Our Director of Engagement Ryan Schreiber and CEO Peter Rentschler hosted a webinar on how TMS selection is not a technology strategy. TMS has been the centerpiece of technology in trucking and logistics not because it was the best, but because of the way that technology has historically been built. Modern technology is fundamentally different. Your technology strategy must change to match the evolution of technology in order to take advantage of the benefits that you and your employees will otherwise be missing out on.
For access to the full Webinar, click here. Below are four main takeaways:
Why the Conversation is Hard
CarrierDirect has seen two major problems - that people often unknowingly mean different things when talking about technology strategy, and that thinking TMS-first is too limiting. The first is like speaking a ‘different ‘language’, where there’s no basic foundation of understanding and acknowledgement of what one or the other means. To illustrate the other, Ryan used the analogy of building a car, instead of asking for a faster horse. The actual way software is built has changed in a way that drives incredible value and efficiency. If you think TMS first, there’s no way that you can take advantage of modernized technology.
So how has it changed? Technology used to be like cable - bulky package deals that either made you pay more for things you didn’t need, or choose to give up services in order to keep costs affordable. Now, technology is more like a streaming service, allowing you to pick and choose individual services and products that best fit your business. They’re easy to turn on, or turn off less bulky to set up or change, and perform better. Solving business problems has become flexible, customizable, and less risky.
What it Means
Technology strategy is more than the suite of software products in your business. Technology strategy has implications across your business which need to be accounted for. CarrierDirect has seen time and again that good technology decisions are made to support the operating model of your business. Choosing technology without a strategy typically means picking technology and bending your business to support it.

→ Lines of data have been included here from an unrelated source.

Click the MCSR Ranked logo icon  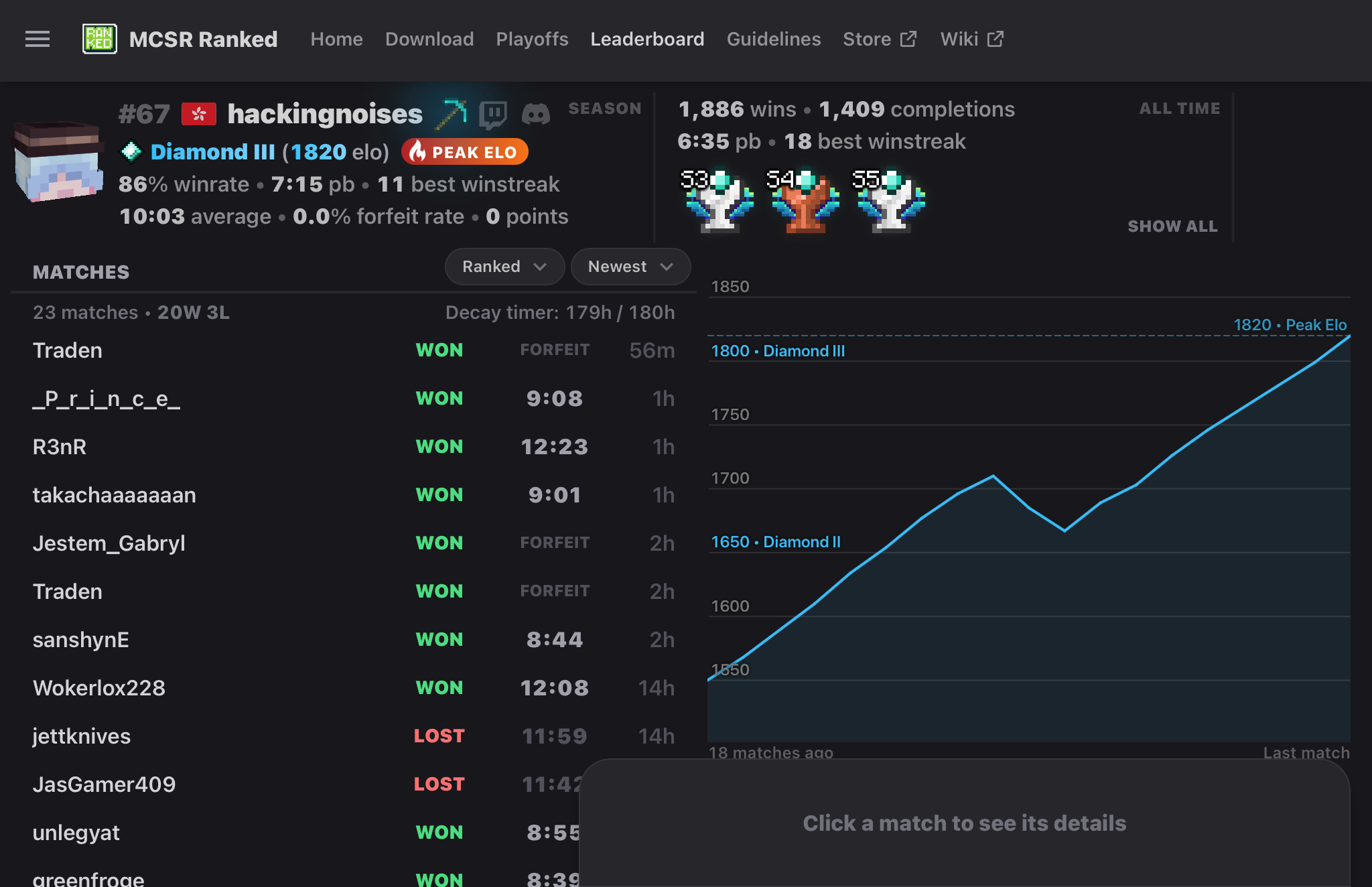(99, 39)
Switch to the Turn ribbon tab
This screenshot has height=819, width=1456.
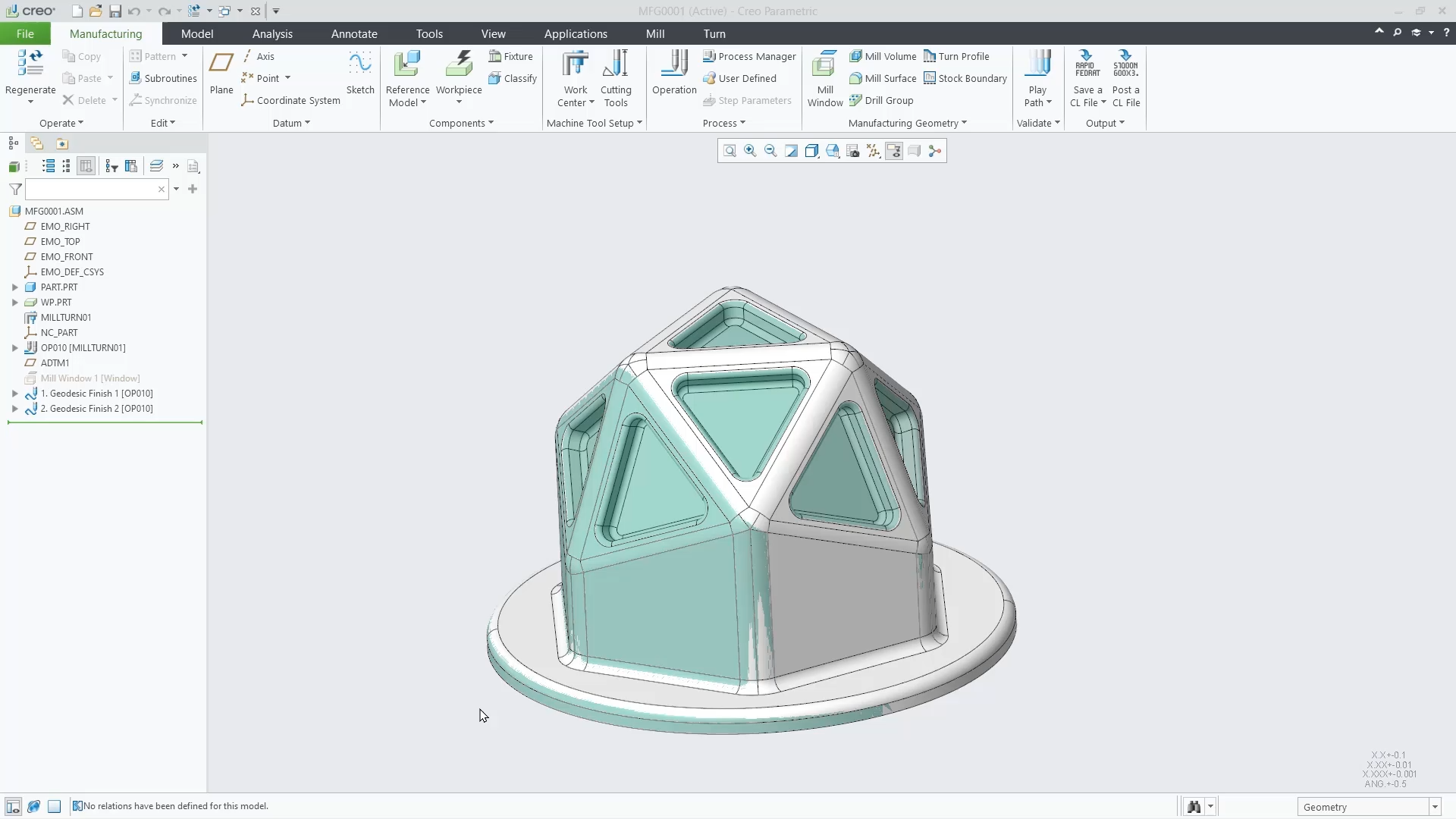pyautogui.click(x=714, y=33)
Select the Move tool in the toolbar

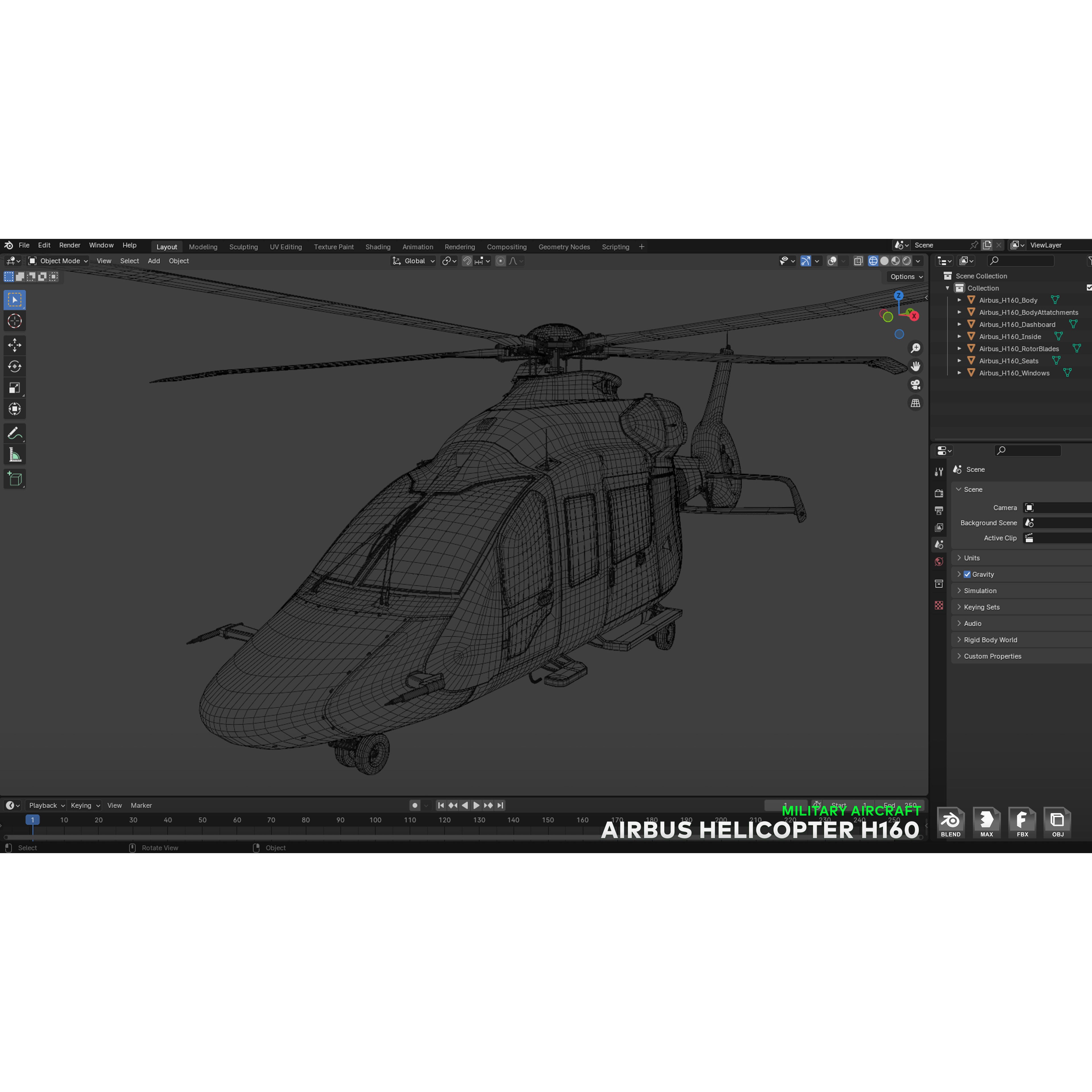tap(15, 345)

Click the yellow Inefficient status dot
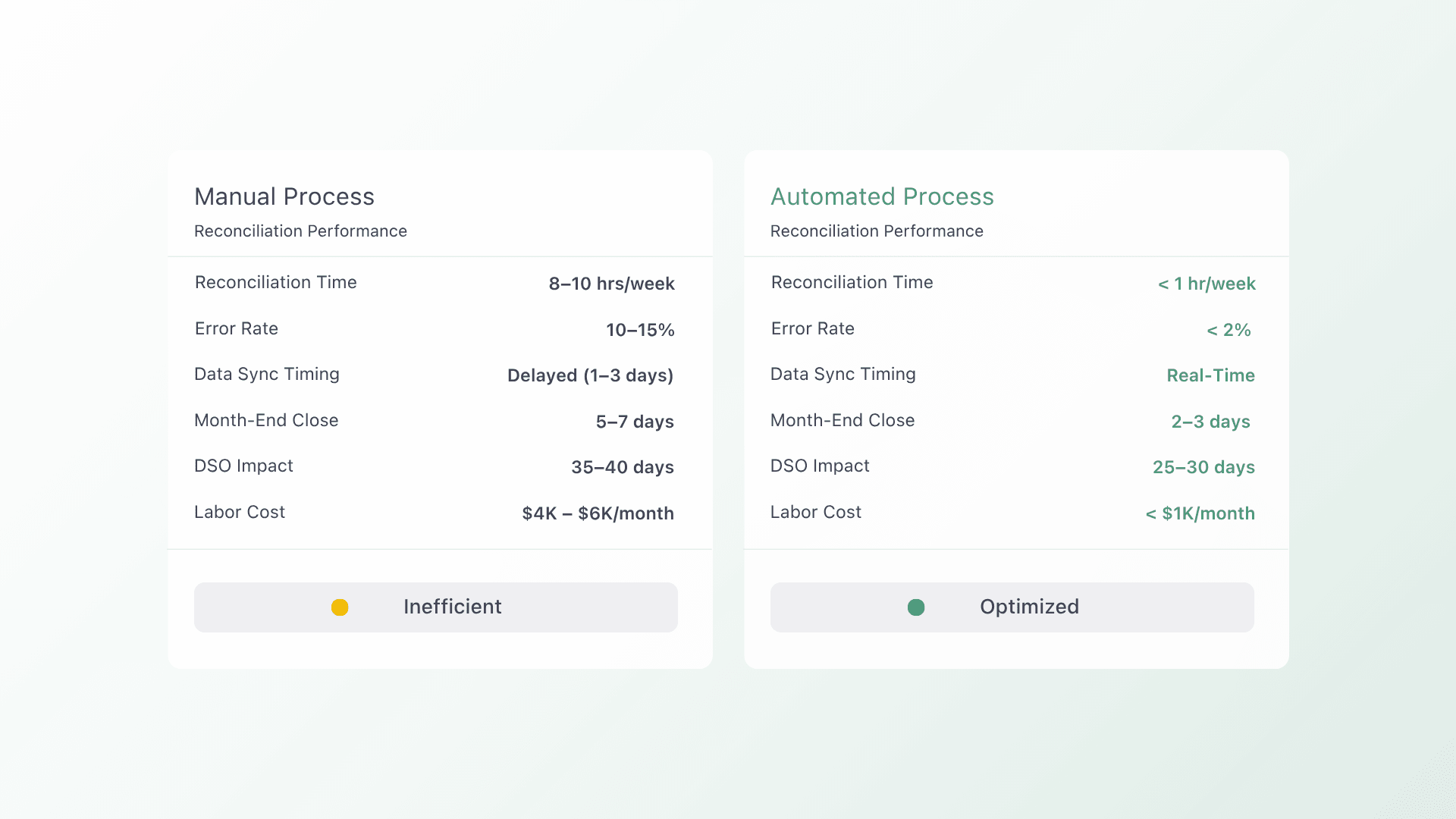click(340, 607)
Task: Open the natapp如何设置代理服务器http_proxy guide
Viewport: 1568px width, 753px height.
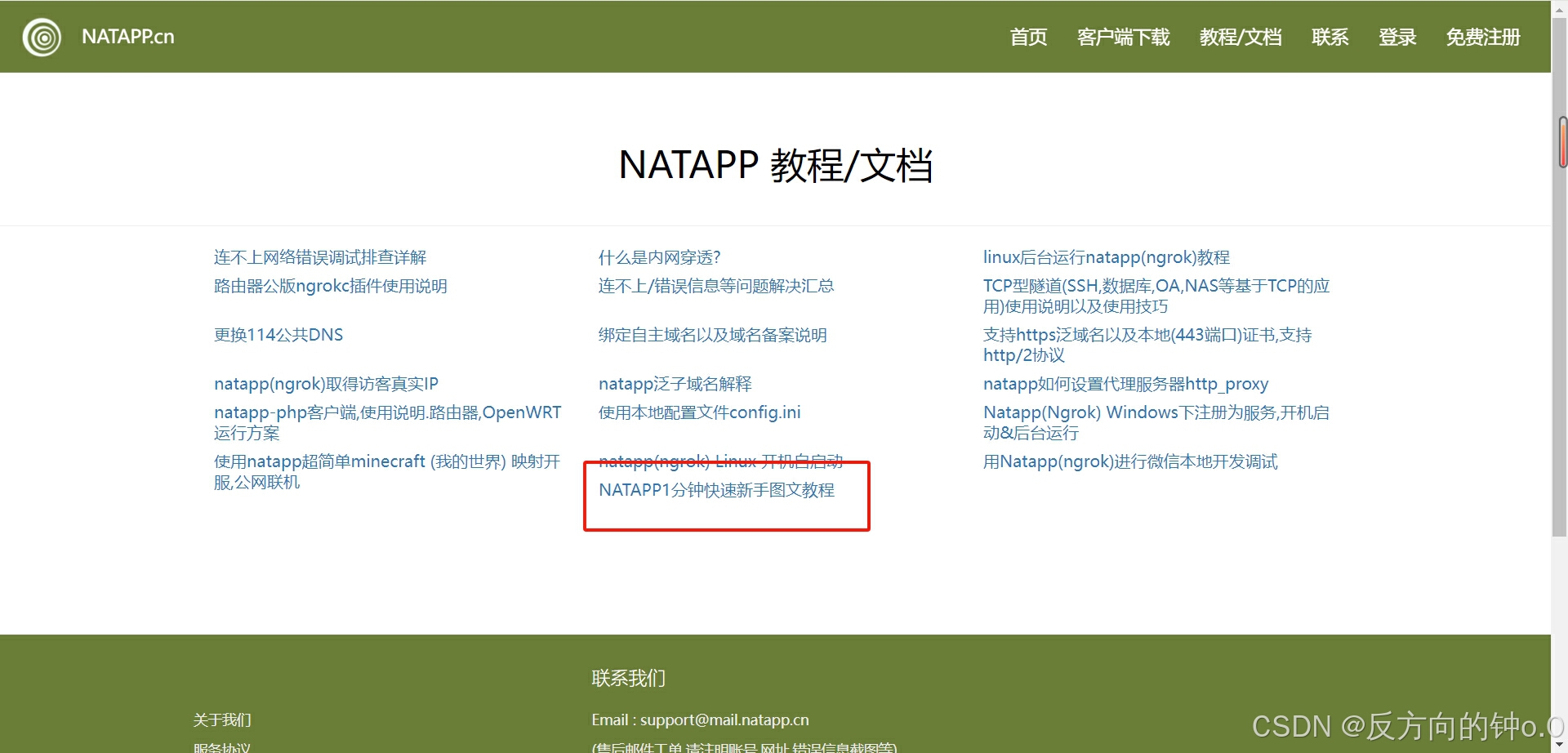Action: pos(1126,384)

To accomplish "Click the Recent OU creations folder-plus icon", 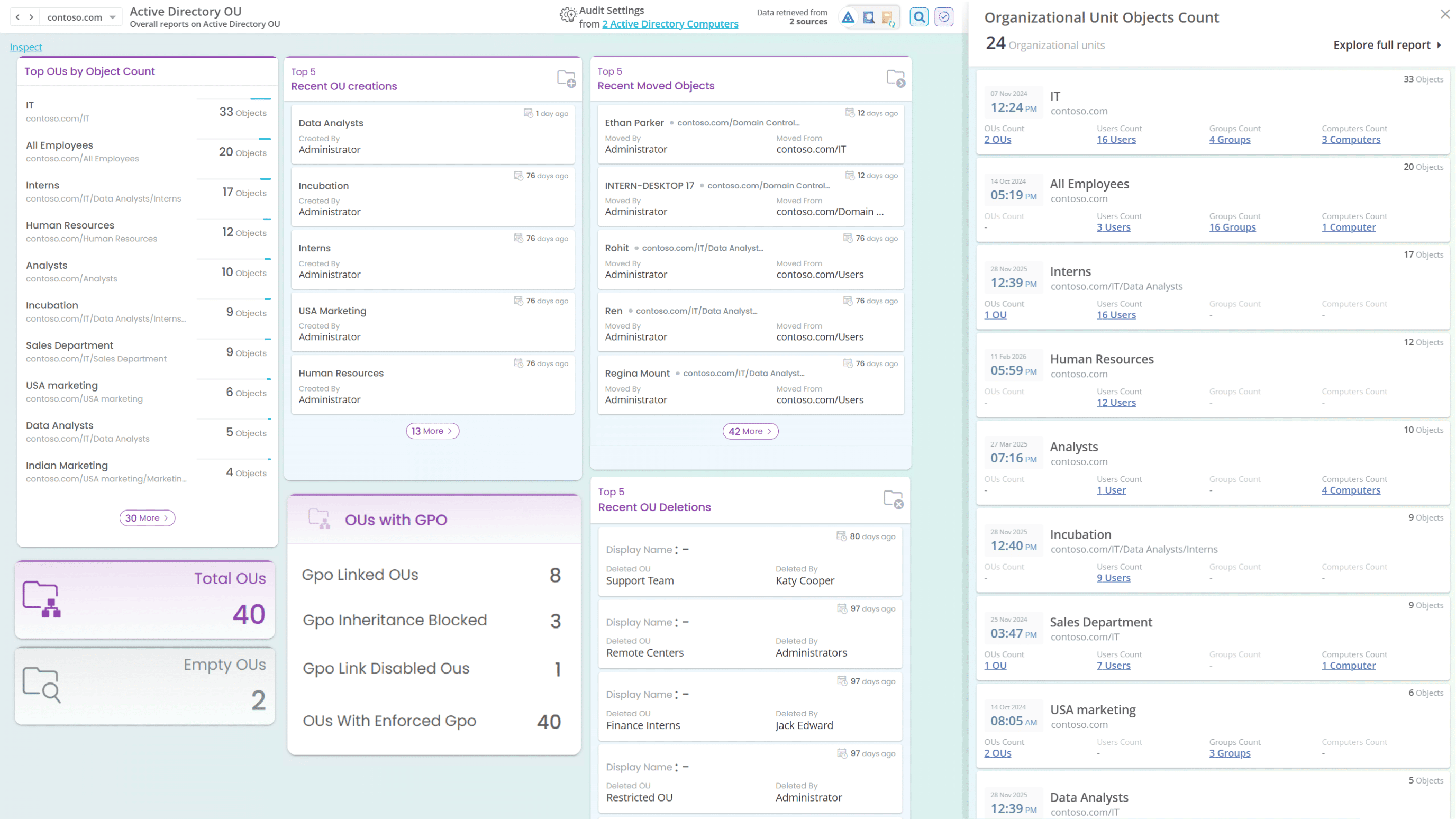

How to Think About it and What to Do
First, figure out where your business is going. What do you want to look like 5 or 10 years down the road? What kind of company do you want to be, and what services will you be offering? Once you have that vision, determine what your business imperatives are. What are the problems that need to be solved, and what does your business need to grow and meet your goals? Lastly, think through what role technology plays in your business. What capabilities are currently needed that are missing, and what needs to be added in order to support your business imperatives?
Plan the execution of your technology strategy over time - nothing can happen overnight. Design a roadmap that makes these changes attainable while keeping your team accountable.